→ **Description of the task**: With the pictures excluded, retype the records that follow exactly.

→ **Raw data**:

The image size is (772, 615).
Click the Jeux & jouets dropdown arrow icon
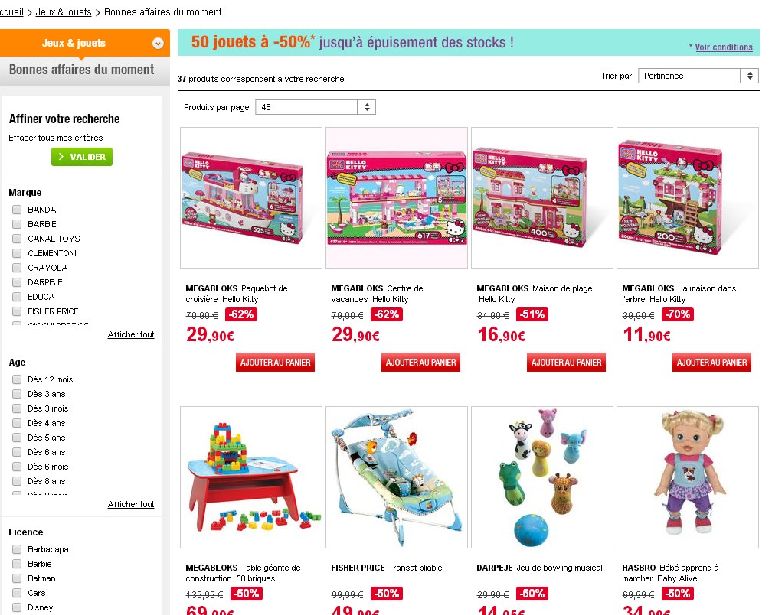[x=158, y=44]
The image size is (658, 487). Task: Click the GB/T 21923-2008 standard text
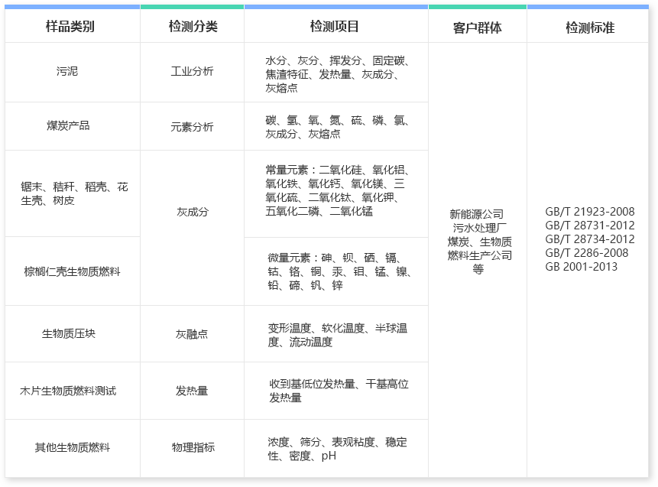click(x=588, y=212)
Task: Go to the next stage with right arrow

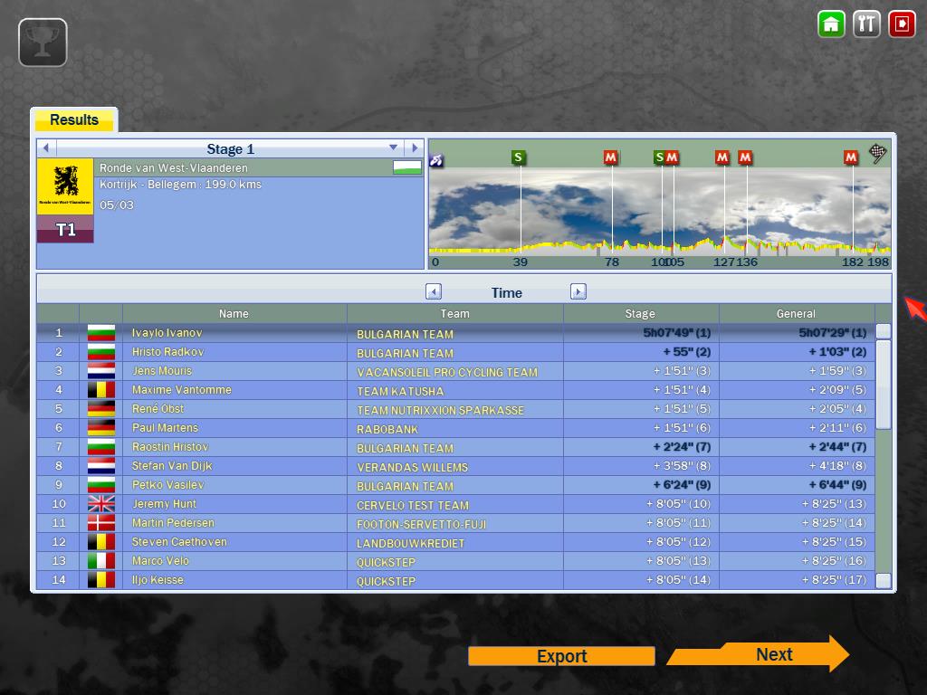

→ **Finished exercise**:
The image size is (772, 615).
Click the Jeux & jouets dropdown arrow icon
[x=158, y=44]
The image size is (658, 487). Task: Click the GB/T 21923-2008 standard text
click(x=588, y=212)
Task: Go to the next stage with right arrow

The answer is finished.